8.26.2007

Top 10 "Brady Bunch" Episodes

1. The one with the cursed Hawaiian tiki, Greg's surfing wipe-out, and the spider crawling on Peter. ("Pass the Tabu")
2. The one where everyone covers for Peter's crime of breaking a vase. Mom always said don't play ball in the house. ("Confessions Confessions")
3. The one where the kids sing "Keep On" and "It's A Sunshine Day" in matching outfits and with choreography for a TV talent show. ("Amateur Nite")
4. The one where Peter tries to defend lisping Cindy against the taunts of nerdy bully Buddy, who says "baby talk baby talk, it's a wonder you can walk." ("A Fistful of Reasons")
5. The one where Marcia gets smacked in the nose with a football and her date dumps her. Oh, my nose! ("The Subject Was Noses")
6. The one where Cindy can only bring one parent to her school play. What kind of sick school is this? ("Eenie Meenie Mommy Daddy")
7. The one where Marcia's slumber party gets cancelled because a horrible picture she drew of George Washington is mistaken as a caricature of her teacher, which gets her in trouble with the principal. Considering she's a straight-A student, it's awful how, like, no one believes Marcia when she says she's innocent. What kind of sick school is this? ("The Slumber Caper")
8. The one where Carol gets taken to court over a fender-bender and Mike saves the day by throwing his briefcase on the floor and proving the plaintiff is faking his injury. ("The Fender Benders")
9. The one where Bobby's inexplicably obsessed with Jesse James and Mike manages to track down someone whose parents were killed by James. What a show off. ("Bobby's Hero")
10. The one where the rival high school jock uses Marcia to get a chance to steal Greg's playbook. Only in 1973... on television. ("Quarterback Sneak")

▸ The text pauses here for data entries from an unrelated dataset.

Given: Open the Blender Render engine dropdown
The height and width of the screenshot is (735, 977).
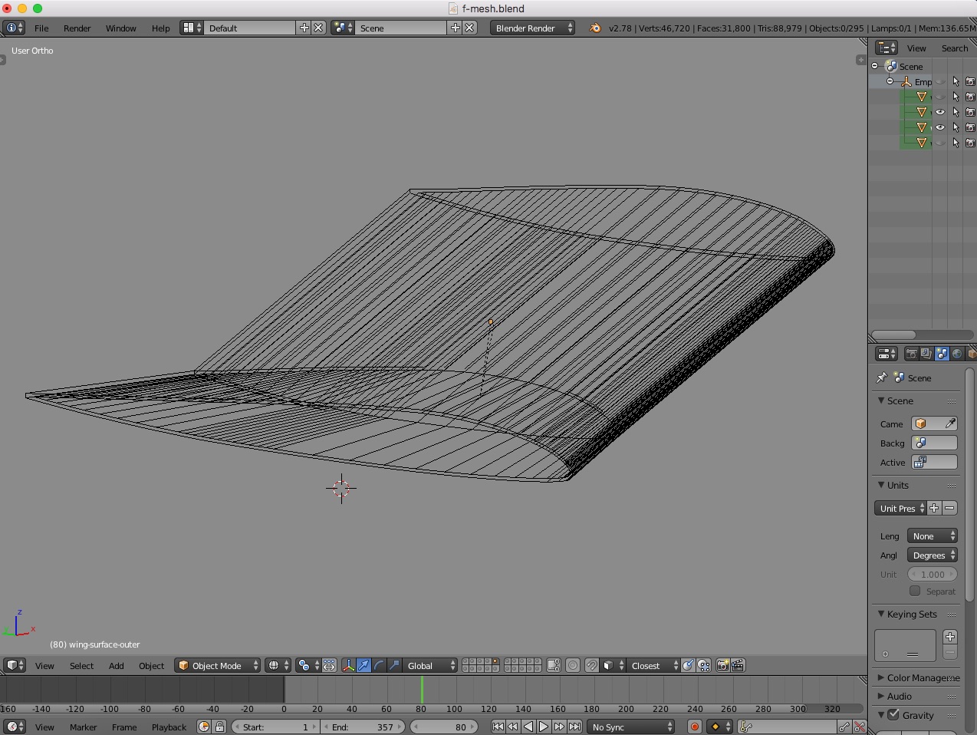Looking at the screenshot, I should pos(532,28).
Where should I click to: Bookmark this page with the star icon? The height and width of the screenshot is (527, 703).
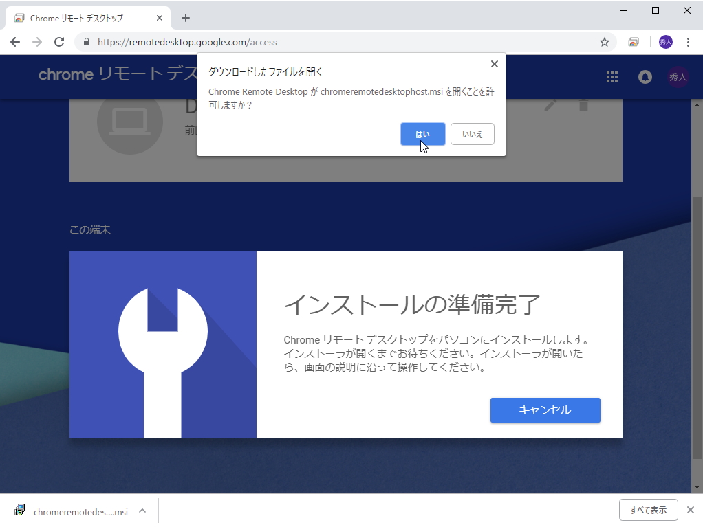pos(605,42)
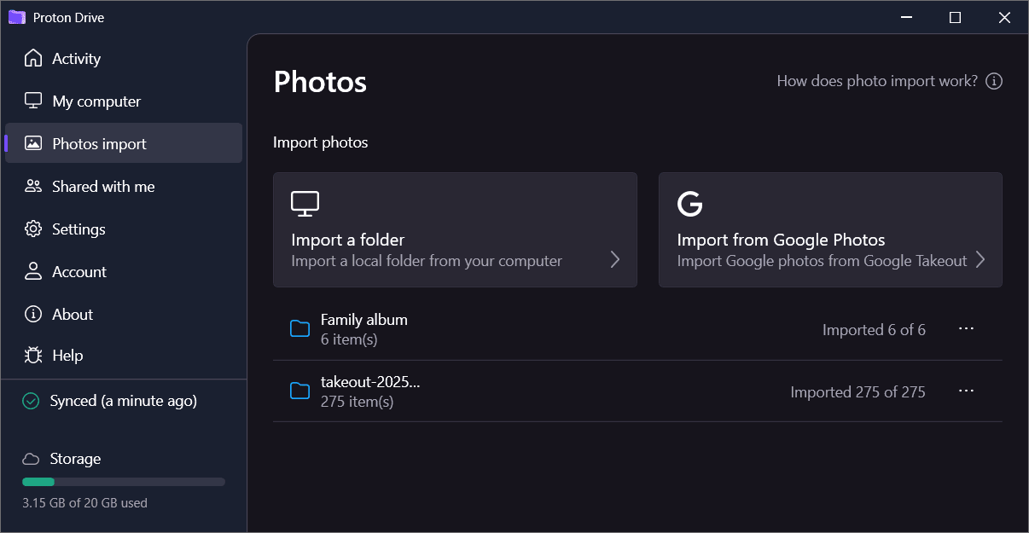Click the Account person icon
Image resolution: width=1029 pixels, height=533 pixels.
[33, 271]

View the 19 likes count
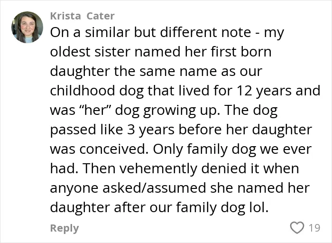[x=314, y=228]
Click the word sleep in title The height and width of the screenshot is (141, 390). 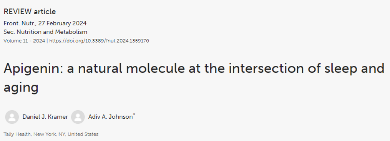pos(339,69)
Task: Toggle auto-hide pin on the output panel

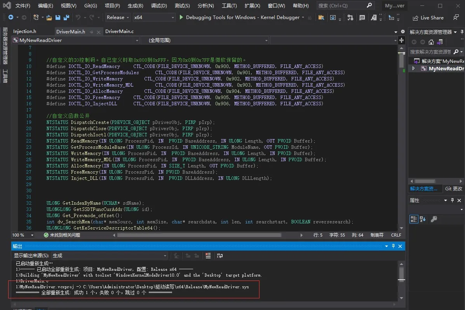Action: pos(393,246)
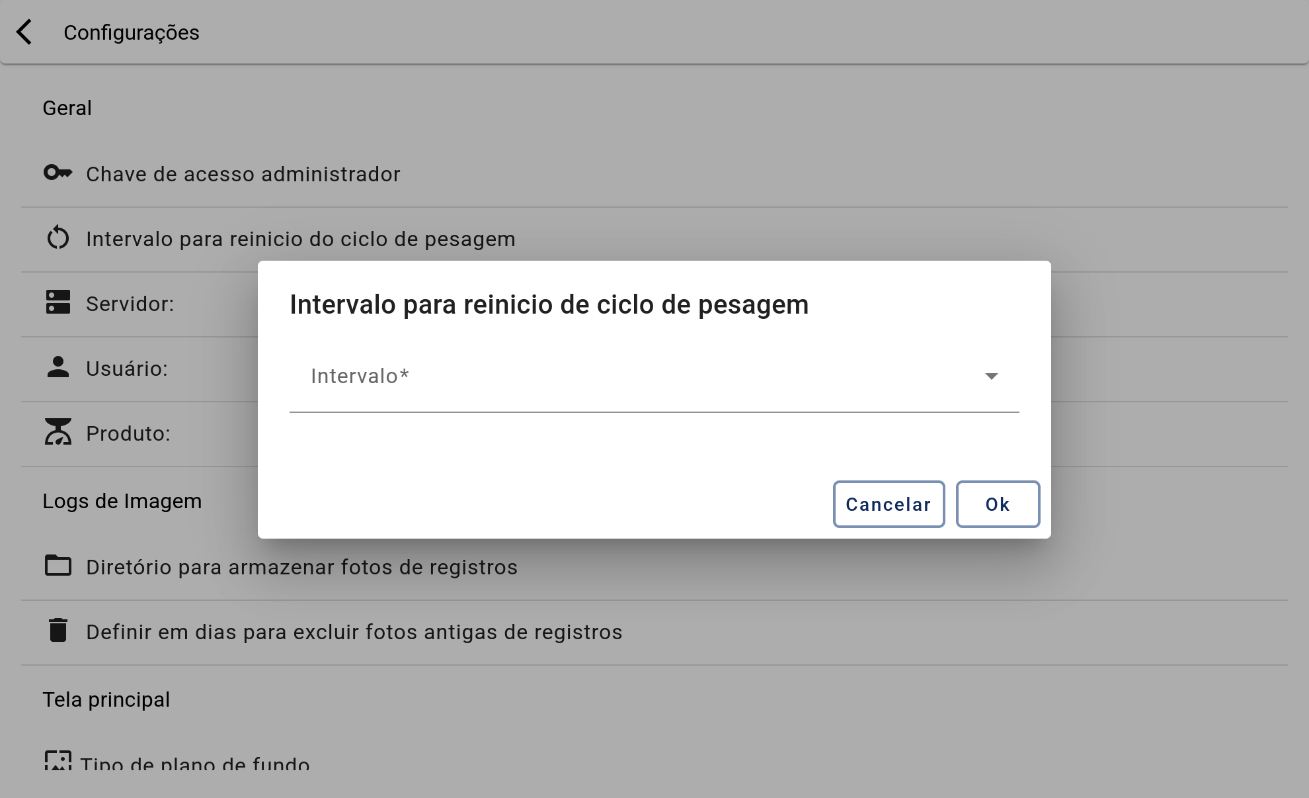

Cassette tape rewind: Sophomore year

When The Cheese Fry was but a tater tot entering the 10th grade in the fall of 1987 and considering such topics as Algebra II and Economics, the following songs were on the Billboard Hot 100. The soundtrack of Generation X, whether on MTV or your local Kiss-FM radio station. Issue date: August 29, 1987.

1. Los Lobos "La Bamba" - Here's a song no one's likely clamoring to hear again. They played it a whole lot on the radio. But it sure came in handy in Spanish class when you had to recite a Spanish poem from memory. Mr. Hidalgo let us use this song.

2. Madonna "Who's That Girl" - Forgettable song from a forgettable movie.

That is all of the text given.